Action item: Repeat exactly, and only, the lines running from the one that holds "You are a computer-use agent. Screen" to the end of the records.

Supplied entries:

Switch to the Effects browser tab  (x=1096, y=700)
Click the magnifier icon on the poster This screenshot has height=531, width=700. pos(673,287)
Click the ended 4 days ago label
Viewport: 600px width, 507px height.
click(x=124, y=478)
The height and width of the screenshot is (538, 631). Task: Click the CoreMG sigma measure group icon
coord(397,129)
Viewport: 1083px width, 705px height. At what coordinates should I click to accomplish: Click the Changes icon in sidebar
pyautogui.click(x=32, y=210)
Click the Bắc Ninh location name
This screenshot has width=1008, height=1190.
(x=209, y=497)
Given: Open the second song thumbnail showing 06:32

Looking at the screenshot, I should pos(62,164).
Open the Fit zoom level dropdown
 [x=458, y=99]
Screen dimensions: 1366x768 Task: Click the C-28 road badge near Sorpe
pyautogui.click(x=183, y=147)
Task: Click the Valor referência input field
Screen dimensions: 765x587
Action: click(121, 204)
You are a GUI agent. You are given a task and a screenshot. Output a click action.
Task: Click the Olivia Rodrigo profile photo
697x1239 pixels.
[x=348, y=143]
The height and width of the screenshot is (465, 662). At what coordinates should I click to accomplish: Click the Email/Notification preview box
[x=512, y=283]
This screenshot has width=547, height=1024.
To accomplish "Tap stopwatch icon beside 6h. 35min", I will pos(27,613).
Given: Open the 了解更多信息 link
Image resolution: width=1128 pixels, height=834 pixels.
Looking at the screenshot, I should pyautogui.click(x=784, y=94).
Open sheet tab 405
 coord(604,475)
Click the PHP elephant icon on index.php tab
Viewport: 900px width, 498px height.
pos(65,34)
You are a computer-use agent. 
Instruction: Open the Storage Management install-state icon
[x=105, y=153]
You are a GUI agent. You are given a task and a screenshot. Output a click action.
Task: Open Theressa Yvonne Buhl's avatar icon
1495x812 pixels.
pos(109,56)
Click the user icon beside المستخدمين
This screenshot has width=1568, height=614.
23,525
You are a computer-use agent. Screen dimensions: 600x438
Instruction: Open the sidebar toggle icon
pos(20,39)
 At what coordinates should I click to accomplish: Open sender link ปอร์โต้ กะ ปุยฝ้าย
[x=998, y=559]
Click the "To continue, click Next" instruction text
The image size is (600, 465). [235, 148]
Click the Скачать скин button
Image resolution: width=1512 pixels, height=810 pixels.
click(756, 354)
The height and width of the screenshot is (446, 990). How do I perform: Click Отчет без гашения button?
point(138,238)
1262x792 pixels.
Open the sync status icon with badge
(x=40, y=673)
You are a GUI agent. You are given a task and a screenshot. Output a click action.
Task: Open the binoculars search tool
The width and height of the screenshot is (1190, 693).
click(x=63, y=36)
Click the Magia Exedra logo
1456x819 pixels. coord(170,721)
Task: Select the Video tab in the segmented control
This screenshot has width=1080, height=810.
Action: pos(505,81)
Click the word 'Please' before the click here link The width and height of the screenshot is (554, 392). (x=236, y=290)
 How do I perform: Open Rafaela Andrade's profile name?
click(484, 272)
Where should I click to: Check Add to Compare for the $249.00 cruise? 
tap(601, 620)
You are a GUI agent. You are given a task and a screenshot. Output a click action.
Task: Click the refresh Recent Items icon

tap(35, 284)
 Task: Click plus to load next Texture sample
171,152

Answer space:
You are a computer-use agent. Screen dimensions: 600x438
Instruction: Open the sidebar toggle icon
pos(20,39)
 At what coordinates should I click to accomplish: Open sender link ปอร์โต้ กะ ปุยฝ้าย
[x=998, y=559]
Click the "To continue, click Next" instruction text
The image size is (600, 465). [235, 148]
Click the Скачать скин button
Image resolution: width=1512 pixels, height=810 pixels.
click(756, 354)
The height and width of the screenshot is (446, 990). How do I perform: Click Отчет без гашения button?
point(138,238)
1262x792 pixels.
Open the sync status icon with badge
(x=40, y=673)
You are a GUI agent. You are given a task and a screenshot. Output a click action.
Task: Open the binoculars search tool
The width and height of the screenshot is (1190, 693).
click(x=63, y=36)
Click the Magia Exedra logo
1456x819 pixels. coord(170,721)
Task: Select the Video tab in the segmented control
This screenshot has width=1080, height=810.
Action: pos(505,81)
Click the word 'Please' before the click here link The width and height of the screenshot is (554, 392). (x=236, y=290)
 How do I perform: Open Rafaela Andrade's profile name?
click(484, 272)
Where should I click to: Check Add to Compare for the $249.00 cruise? 
tap(601, 620)
You are a GUI agent. You are given a task and a screenshot. Output a click action.
Task: Click the refresh Recent Items icon

tap(35, 284)
 Task: Click plus to load next Texture sample
171,152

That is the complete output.